Определяя «главную мысль» своего произведения, автор «Жития…» замечал, что «после монастыря и Тихона великий грешник с тем и выходит вновь на свет, чтобы быть величайшим из людей». Однако этот замысел не был осуществлен: летом 1870 г. работа над «Житием…» была прекращена, и Достоевский сосредоточился преимущественно на романе «Бесы». В «Бесах» автор обращается уже не столько к самой личности Парфения, сколько к тексту его произведения.

Первое упоминание Достоевским «Сказания» встречается в подготовительных материалах к «Бесам» в разговоре Грановского с сыном (Студентом). Сын обращается к отцу со словами: «…только какая ты фразистая и слезливая баба, я тебе скажу. Ну, ты в слезах найдешь утешение. Читал я раз книгу инока Парфения о путешествии на Афон — что инок Николай имел дар слезный — ну вот ты и есть инок Николай, который имел дар слезный» (11, 76).

Упомянутого инока Николая Парфений характеризует так: «…весьма смирен и кроток, и весьма сух; очи наполнены слез; слово тихое и кроткое» (I, 330). Подвижническая жизнь о. Николая глубоко потрясает паломника Парфения.

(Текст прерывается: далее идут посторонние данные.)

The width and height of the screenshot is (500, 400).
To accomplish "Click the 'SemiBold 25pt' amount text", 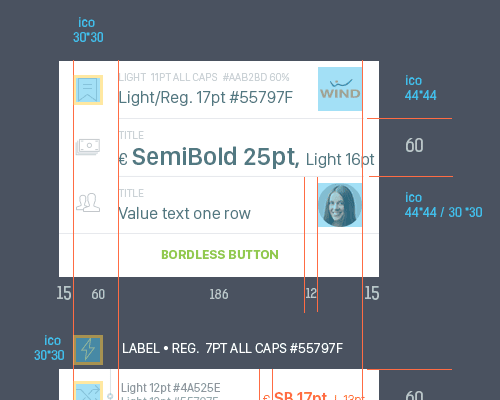I will [x=216, y=157].
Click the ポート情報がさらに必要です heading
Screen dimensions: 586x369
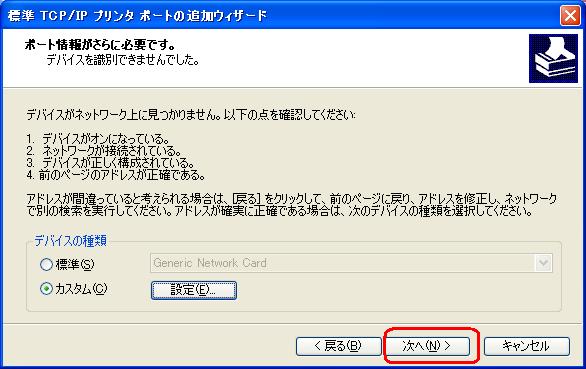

Строки, посвященные этому «земному ангелу и небесному человеку», как его называет Парфений, проникнуты умилительным восторгом автора: «И всякая служба была слезами растворена: они <старец Арсений и о. Николай> без слез не могли ни читать, ни петь, а наипаче отец Николай <…> пел тихим плачевным гласом; от слез едва был слышен глас его <…> смотря на них, я не мог удержаться от слез». Плач как духовное состояние Парфений считал величайшим Божиим даром, который дается истинным подвижникам. Таковы в «Сказании» инок Николай, духовник Арсений, старец Иоанн.

Выражение «дар слезный», характерное для речи Парфения, в устах Студента (будущего Петра Верховенского) выглядит явно пародийно и вполне соответствует логике первоначального замысла романа как политического памфлета. В саркастическом отождествлении мелочно-житейских слез Грановского с духовным даром о. Николая заключена потенциальная склонность к цинизму и богохульству Студента-Верховенского. Истинным слезным даром в романе Достоевского наделена только Марья Тимофеевна Лебядкина, но к разговору о ней мы вернемся позже.

2

Для понимания специфики работы Достоевского с текстом «Сказания» как с источником романа наиболее интересен эпизод с юродивым Семеном Яковлевичем в окончательном тексте «Бесов». Он заключает в себе контаминацию двух различных источников: «Сказания» инока Парфения и «Жития Ивана Яковлевича…» И. Г. Прыжова[314]. Сочинение Прыжова было для Достоевского важнейшим письменным источником, содержащим подробную информацию о реальном юродивом, потому следует особо остановиться как на самой личности Прыжова, так и на его произведении.